**WRITTEN INSTRUCTION:** Translate this sentence from the summary of SEC proposed Rule 127B below into Spanish: "Rule 127B does not cover any transaction between investors or between securitization participants."

* begin SOURCE PASSAGE *

- The SEC has issued proposed Rule 127B pursuant to Section 621 of the Dodd-Frank Act.
Rule 127B prohibits a securitization participant (i.e., an underwriter, placement agent, initial purchaser, sponsor or any affiliate or subsidiary of any such party) from engaging in a transaction that would result in a “material conflict of interest” with respect to an investor.
- This prohibition is in effect for the period ending on the first anniversary of the first closing of the sale of the asset-backed security. However, Rule 127B does not specify the date on which the period begins.
- Rule 127B covers transactions between a securitization participant and an investor. Rule 127B does not cover any transaction between investors or between securitization participants.
SEC commentary provides “interpretive guidance” on many aspects of Rule 127B, including the following two-part test for determining whether a material conflict of interest exists:
- A securitization participant benefits directly or indirectly from a short transaction or from permitting a third party to structure the ABS or select the assets in a way that facilitates or creates an opportunity for that third party to benefit from a short transaction; and
- There is a substantial likelihood that a reasonable investor would consider the conflict important to its investment decision.

* end SOURCE PASSAGE *
* begin DATA ENTRIES *

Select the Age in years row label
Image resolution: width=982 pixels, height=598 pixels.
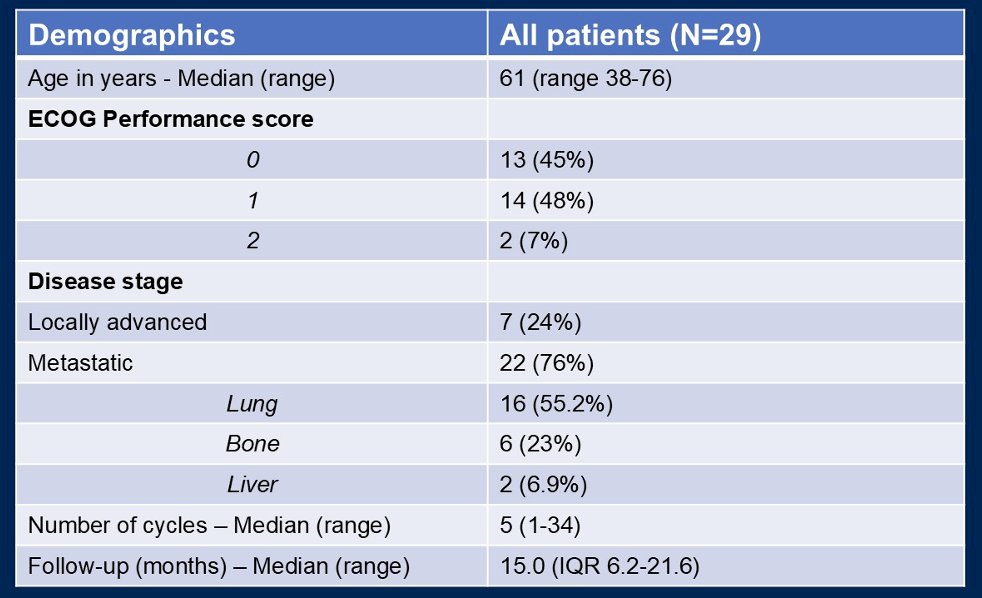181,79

* end DATA ENTRIES *
* begin DATA ENTRIES *

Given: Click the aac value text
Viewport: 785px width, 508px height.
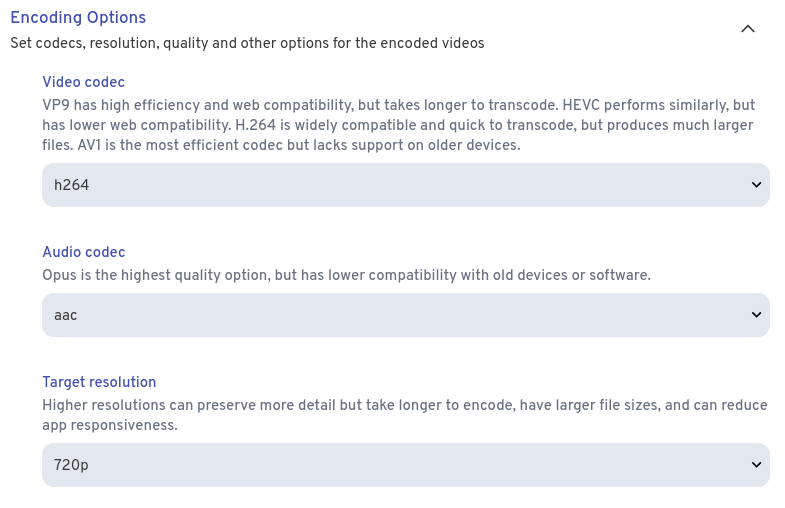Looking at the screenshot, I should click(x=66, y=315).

* end DATA ENTRIES *
* begin DATA ENTRIES *

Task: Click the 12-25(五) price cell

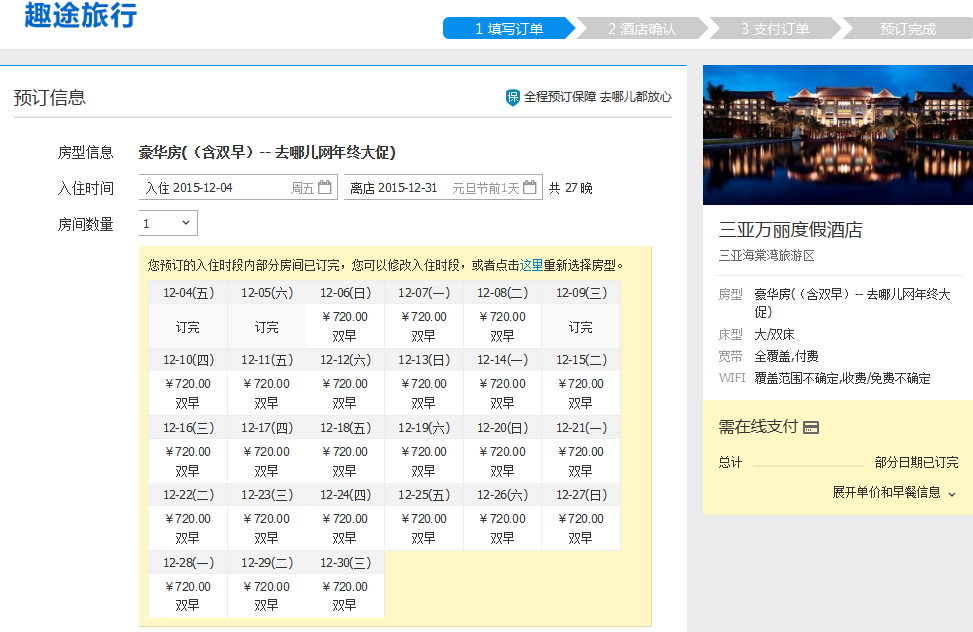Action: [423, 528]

* end DATA ENTRIES *

**RESULT FOR THIS EXERCISE:** La Regla 127B no abarca ninguna operación entre inversionistas ni entre participantes en la titulización.